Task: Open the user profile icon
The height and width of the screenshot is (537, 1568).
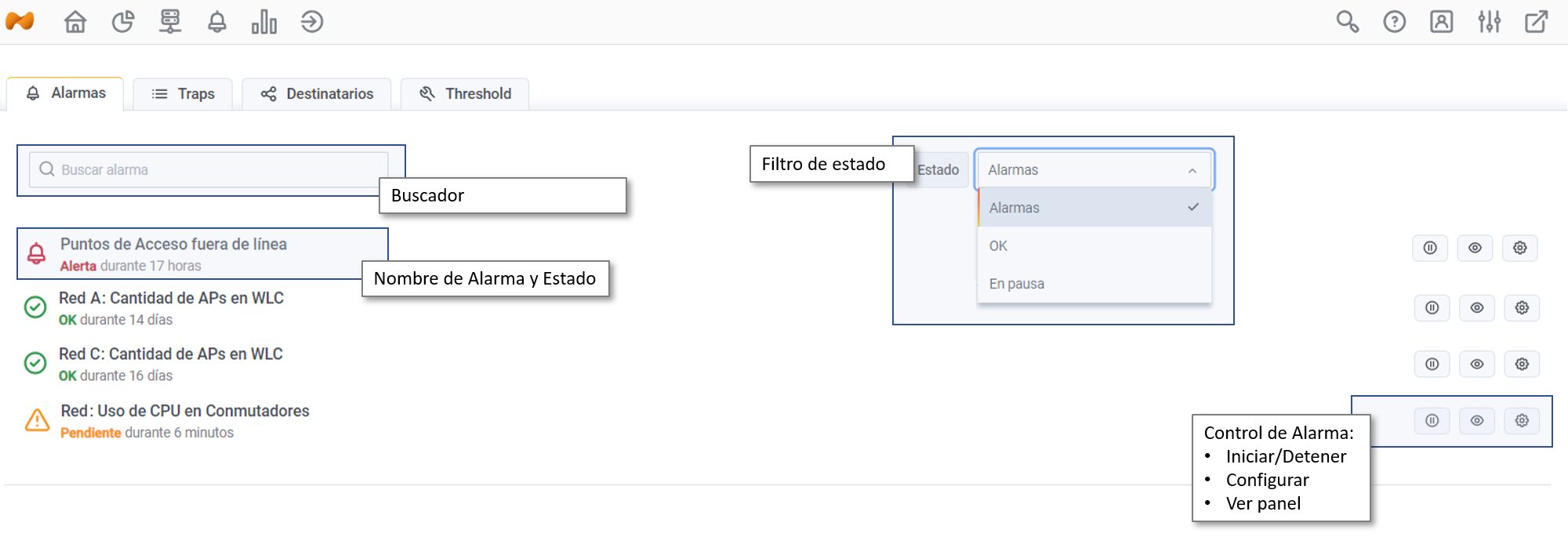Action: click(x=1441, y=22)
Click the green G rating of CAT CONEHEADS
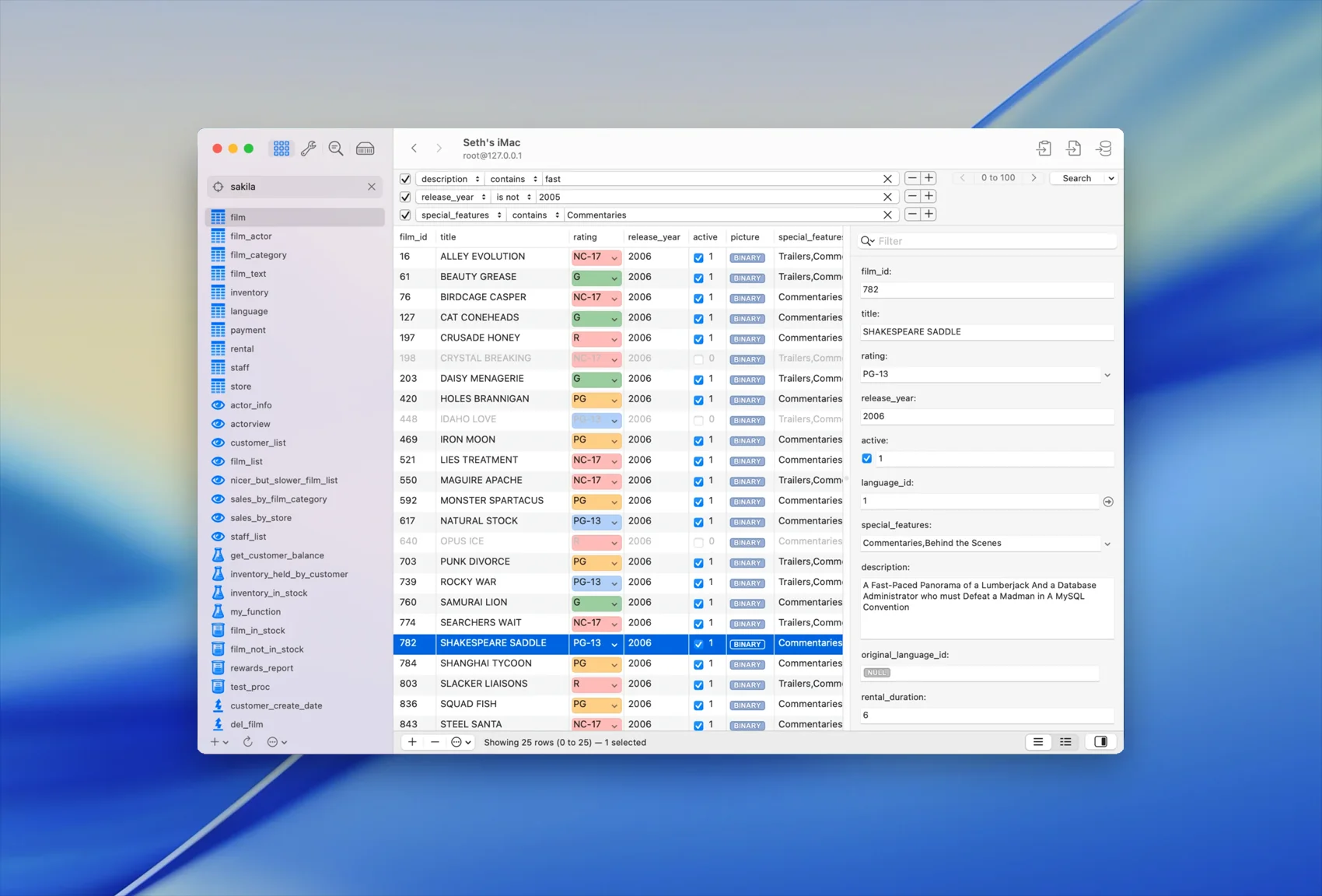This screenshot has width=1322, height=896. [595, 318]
===============
◆ 演習の目的 ◆
上のリストを最初の行から最後の行まで一字一句変えずに書き写すこと。画像は解答から除外する。

◆ 解答例 ◆
Task: Open the user profile icon
The height and width of the screenshot is (537, 1568).
Action: click(x=1441, y=22)
Click the green G rating of CAT CONEHEADS
This screenshot has width=1322, height=896. [595, 318]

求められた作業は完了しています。